A series of in vitro studies assessed the functional activity of JCAR017 cells (derived from 3 healthy donors), in combination with ibrutinib (500-0.05 nM), across a dose range covering the Cmax and Cmin. Cytolytic activity was monitored by co-culturing CAR-T cells with ibrutinib-resistant K562 CD19 tumor cells at an effector-to-target ratio of 2.5:1. Ibrutinib, at concentrations tested, did not inhibit the cytolytic function of JCAR017 cells. For cells derived from some donors, addition of ibrutinib appeared to increase target killing. Similar results were observed with acalabrutinib. To address ibrutinib effects on JCAR017 activation, cell surface markers and cytokines were tracked over 4 days following stimulation with irradiated K562 CD19 cells. No significant effect was observed on JCAR017 surface expression of CD25, CD38, CD39, CD95, CD62L, CCR7, or CD45RO, or of EGFRt, a surrogate transduction marker.
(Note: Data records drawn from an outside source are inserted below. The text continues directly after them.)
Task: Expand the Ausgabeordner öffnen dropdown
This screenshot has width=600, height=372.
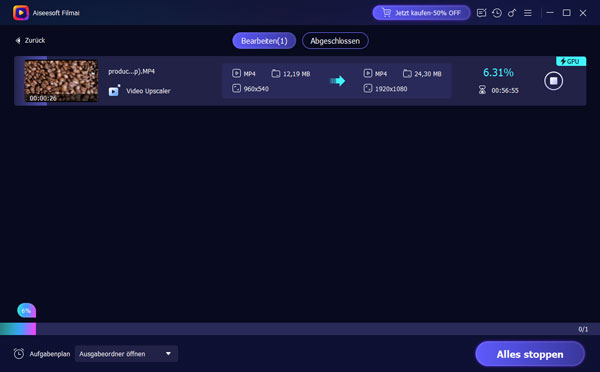Action: (126, 354)
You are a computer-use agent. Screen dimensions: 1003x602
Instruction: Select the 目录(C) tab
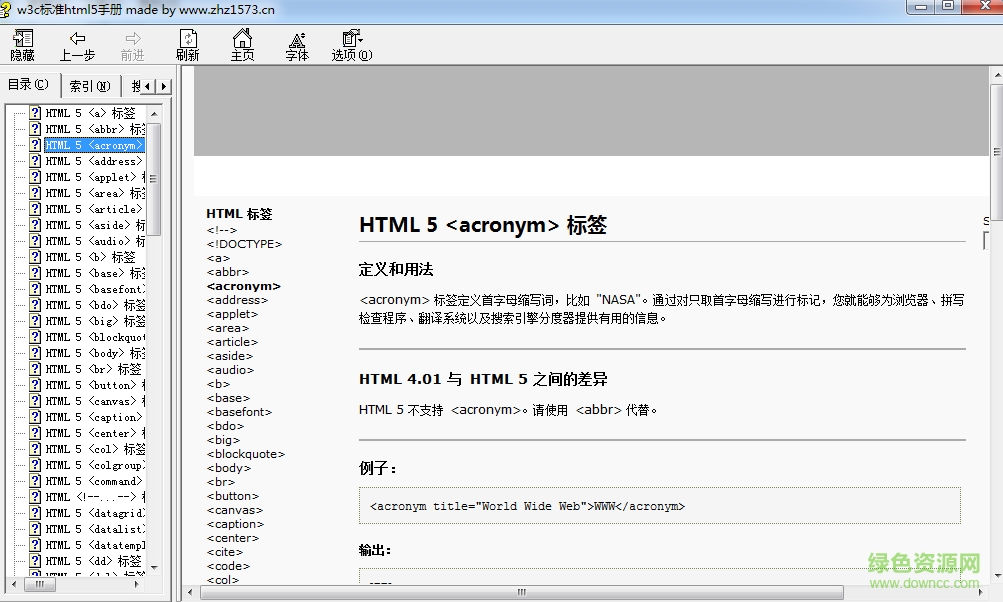point(30,85)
With addition of ibrutinib, a modest decrease in the percentage of cells expressing CD69, CD107a, and PD-1 was observed. With 5 nM and 50 nM of ibrutinib, there was a 19.5% (P<0.01) average increase in IFNγ production. At supraphysiological concentrations (500 nM), a 20% (P<0.05) decrease in IL-2 production was observed, suggesting ibrutinib at high concentrations may dampen T-cell activation.
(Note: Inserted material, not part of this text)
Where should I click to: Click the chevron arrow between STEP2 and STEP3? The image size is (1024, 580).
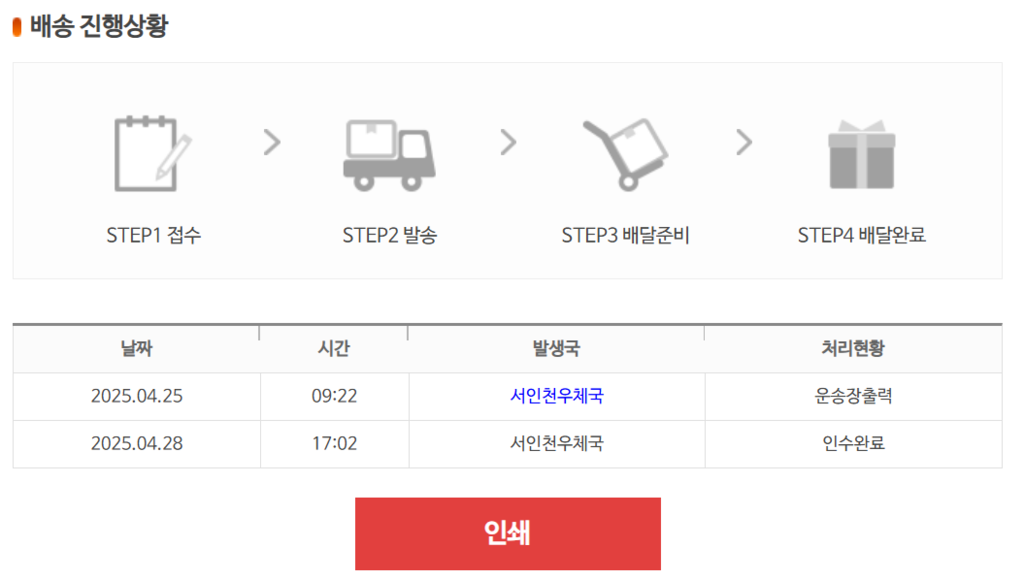pyautogui.click(x=508, y=142)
The in vivo antitumor activity of JCAR017 in combination with ibrutinib was assessed using NSG mice injected with 5 x 105 Nalm6-luciferase cells. After tumor engraftment, a suboptimal dose (5 x 105) of JCAR017 cells was transferred to mice and ibrutinib (25 mg/kg daily) was administered for the duration of the study. Ibrutinib treatment alone had no effect on tumor burden compared with vehicle treatment. However, mice treated with a suboptimal JCAR017 dose + ibrutinib showed decreased tumor burden (P<0.05) and increased median survival from 44 days to >80 days (P<0.001) compared with the group receiving the suboptimal JCAR017 dose + vehicle. Taken together, the authors conclude that neither ibrutinib nor acalabrutinib had negative effects on JCAR017 cytolytic activity against CD19-expressing tumor cells in vitro. Moreover, ibrutinib and acalabrutinib enhance intrinsic JCAR017 activity and may improve outcomes in CLL patients treated with anti-CD19 CAR-T therapy, irrespective of BTK mutational status. A phase 1b study of JCAR017 in combination with ibrutinib for BTK inhibitor relapsed/refractory CLL is planned.
Qin J, et al. ASH 2016. Abstract 3231.
- Nicholas NS, et al. Biochim Biophys Acta. 2016;1863:471-482.
- Fraietta JA, et al. Blood. 2016;127:1117-1127.